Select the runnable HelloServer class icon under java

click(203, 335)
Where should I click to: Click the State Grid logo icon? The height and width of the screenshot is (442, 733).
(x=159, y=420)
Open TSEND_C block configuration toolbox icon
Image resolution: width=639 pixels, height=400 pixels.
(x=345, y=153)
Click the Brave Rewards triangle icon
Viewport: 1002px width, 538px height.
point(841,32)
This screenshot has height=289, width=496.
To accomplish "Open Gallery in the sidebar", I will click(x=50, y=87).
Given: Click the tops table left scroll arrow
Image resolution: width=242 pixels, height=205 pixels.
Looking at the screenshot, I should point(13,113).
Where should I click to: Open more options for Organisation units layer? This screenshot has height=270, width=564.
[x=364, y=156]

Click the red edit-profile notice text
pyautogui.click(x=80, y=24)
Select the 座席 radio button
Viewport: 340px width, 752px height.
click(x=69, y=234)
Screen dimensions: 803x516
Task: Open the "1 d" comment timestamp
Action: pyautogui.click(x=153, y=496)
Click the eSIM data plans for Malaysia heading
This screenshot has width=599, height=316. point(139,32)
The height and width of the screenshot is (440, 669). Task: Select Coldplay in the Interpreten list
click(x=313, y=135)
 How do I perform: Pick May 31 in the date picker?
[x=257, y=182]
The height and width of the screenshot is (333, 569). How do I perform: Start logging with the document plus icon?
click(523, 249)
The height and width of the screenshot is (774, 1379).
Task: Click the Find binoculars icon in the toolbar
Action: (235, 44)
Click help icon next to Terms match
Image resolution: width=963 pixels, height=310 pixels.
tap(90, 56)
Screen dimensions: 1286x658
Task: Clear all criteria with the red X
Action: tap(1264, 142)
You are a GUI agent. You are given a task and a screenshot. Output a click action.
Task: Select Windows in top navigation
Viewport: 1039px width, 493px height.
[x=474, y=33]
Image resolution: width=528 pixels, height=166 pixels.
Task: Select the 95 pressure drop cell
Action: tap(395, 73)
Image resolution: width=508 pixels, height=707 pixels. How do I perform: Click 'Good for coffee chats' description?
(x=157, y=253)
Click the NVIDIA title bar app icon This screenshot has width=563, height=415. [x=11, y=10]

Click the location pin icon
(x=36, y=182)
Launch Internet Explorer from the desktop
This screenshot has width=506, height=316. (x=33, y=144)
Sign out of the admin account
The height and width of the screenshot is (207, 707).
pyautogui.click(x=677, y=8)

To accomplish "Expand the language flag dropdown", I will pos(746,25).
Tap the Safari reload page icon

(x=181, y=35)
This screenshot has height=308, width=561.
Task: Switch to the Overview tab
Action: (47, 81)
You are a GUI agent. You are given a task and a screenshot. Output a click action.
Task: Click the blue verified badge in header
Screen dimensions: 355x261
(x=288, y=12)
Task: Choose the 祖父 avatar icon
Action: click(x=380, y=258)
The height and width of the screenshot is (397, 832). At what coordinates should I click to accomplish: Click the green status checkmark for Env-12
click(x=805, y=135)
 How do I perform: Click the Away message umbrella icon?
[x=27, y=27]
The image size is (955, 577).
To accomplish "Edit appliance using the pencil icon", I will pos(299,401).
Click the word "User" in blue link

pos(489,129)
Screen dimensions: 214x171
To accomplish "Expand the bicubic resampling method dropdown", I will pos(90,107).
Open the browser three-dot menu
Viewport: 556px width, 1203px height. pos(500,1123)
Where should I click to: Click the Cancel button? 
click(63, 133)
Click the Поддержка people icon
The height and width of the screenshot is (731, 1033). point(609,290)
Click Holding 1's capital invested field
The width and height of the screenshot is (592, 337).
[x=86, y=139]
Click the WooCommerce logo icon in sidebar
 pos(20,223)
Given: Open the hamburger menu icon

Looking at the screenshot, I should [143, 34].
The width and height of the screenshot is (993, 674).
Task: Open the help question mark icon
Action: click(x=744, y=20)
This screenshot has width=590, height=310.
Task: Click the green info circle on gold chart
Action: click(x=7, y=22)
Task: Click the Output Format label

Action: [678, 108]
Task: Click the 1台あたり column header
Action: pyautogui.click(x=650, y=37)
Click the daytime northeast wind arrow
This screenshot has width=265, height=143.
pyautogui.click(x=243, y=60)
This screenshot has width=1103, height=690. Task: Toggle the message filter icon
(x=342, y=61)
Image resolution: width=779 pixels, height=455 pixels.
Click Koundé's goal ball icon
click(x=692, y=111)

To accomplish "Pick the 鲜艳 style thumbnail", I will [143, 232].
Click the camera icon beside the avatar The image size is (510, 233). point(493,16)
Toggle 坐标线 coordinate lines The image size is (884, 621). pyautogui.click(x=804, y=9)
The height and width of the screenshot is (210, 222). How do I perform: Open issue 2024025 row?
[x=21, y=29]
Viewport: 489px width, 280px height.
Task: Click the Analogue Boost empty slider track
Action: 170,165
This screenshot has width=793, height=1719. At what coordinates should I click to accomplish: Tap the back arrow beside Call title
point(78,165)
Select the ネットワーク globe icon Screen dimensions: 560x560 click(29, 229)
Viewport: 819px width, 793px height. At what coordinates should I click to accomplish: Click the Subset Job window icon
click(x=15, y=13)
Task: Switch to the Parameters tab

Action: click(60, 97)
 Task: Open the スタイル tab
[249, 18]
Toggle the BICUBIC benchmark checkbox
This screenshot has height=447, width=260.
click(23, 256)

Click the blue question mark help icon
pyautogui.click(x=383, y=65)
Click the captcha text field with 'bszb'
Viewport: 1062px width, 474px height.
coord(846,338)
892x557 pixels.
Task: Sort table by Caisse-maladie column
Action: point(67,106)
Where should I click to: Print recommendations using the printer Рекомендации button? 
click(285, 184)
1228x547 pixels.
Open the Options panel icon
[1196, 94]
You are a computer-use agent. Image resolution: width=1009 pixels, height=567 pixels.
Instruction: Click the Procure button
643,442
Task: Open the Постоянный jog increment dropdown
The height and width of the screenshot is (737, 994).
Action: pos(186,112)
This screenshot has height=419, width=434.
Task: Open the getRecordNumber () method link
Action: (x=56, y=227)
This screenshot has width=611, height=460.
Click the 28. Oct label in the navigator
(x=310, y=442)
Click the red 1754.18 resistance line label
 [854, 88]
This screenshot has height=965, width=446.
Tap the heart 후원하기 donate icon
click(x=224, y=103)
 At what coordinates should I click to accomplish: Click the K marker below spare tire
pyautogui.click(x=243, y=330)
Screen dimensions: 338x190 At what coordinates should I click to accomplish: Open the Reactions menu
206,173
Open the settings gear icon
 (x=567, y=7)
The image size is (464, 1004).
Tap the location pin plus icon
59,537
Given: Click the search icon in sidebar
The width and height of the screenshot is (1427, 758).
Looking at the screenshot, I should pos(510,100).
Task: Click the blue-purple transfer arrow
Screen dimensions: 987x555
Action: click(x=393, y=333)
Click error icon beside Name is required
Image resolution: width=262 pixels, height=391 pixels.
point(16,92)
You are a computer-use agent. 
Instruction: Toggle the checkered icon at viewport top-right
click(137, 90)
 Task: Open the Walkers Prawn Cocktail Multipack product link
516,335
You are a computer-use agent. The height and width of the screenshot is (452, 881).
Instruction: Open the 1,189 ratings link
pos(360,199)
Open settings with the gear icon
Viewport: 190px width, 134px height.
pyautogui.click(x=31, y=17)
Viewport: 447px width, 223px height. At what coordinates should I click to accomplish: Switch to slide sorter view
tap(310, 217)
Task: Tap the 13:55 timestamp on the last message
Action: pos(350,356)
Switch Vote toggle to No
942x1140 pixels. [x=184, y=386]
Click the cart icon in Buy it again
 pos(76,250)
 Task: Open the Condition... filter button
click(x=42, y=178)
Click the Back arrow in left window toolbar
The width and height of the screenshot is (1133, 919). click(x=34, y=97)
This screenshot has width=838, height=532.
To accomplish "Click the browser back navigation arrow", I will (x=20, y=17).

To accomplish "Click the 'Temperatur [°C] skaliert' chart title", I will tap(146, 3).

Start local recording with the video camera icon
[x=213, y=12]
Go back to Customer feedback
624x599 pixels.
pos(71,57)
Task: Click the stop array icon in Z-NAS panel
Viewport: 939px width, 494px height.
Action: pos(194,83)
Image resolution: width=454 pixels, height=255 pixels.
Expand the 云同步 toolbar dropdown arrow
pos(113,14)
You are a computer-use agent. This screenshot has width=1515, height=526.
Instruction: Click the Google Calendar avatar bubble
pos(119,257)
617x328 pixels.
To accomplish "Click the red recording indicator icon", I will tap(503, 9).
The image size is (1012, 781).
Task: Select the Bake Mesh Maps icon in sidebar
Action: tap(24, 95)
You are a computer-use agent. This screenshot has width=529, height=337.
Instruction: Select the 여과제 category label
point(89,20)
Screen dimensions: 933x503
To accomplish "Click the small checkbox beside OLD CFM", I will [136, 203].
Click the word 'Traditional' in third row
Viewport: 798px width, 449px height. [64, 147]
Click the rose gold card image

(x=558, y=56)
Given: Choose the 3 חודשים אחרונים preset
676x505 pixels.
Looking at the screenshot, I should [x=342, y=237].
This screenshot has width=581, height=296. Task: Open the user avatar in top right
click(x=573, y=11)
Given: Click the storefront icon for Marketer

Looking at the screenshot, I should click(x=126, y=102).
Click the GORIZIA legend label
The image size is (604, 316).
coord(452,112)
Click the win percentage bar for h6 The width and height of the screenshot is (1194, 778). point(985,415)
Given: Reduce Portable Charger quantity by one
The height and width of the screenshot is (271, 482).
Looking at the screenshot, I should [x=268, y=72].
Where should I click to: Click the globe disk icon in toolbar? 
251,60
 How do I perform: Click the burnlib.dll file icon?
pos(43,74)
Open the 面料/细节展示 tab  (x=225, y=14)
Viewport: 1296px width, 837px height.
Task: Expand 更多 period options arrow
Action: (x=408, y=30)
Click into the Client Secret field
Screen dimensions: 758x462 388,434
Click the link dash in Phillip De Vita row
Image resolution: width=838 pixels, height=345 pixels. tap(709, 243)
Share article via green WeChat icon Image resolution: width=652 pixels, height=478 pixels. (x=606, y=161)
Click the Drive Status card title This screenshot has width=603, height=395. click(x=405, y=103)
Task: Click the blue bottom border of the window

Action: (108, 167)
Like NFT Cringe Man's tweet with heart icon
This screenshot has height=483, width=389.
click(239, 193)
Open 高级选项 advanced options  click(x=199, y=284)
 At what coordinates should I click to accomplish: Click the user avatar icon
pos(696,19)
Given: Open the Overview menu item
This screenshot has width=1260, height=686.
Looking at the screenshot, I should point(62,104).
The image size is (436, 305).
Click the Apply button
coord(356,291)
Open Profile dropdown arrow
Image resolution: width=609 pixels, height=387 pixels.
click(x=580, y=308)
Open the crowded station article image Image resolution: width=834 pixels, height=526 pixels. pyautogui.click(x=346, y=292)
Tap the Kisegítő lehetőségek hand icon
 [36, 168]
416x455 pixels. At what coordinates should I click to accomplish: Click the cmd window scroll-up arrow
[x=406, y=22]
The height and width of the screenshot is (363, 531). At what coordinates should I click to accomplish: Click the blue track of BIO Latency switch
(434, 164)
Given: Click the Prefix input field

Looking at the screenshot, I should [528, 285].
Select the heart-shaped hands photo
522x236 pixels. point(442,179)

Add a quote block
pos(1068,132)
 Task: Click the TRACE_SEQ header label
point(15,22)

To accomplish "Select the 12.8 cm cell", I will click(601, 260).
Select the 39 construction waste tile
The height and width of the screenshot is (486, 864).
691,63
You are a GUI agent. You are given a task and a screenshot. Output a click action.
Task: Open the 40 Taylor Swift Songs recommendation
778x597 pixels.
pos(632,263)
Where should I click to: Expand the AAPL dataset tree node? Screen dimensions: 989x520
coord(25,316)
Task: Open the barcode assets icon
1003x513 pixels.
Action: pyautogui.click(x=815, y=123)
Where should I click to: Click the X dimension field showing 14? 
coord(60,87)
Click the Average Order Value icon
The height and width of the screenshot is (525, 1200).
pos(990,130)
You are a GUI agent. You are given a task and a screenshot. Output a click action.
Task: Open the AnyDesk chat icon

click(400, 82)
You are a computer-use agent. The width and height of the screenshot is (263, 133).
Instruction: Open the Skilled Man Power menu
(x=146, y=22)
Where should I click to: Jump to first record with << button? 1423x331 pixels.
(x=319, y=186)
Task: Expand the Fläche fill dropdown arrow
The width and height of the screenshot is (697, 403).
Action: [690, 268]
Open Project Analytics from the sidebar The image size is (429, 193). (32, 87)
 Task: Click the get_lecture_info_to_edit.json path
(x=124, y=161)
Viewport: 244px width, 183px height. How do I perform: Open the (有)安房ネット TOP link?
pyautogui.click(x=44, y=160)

**Activity**
Word for word, repeat the data from its first line through the line with "Open TSEND_C block configuration toolbox icon", including both of those lines and no others.

**Answer to this problem**
Select the runnable HelloServer class icon under java

click(203, 335)
Where should I click to: Click the State Grid logo icon? The height and width of the screenshot is (442, 733).
(x=159, y=420)
Open TSEND_C block configuration toolbox icon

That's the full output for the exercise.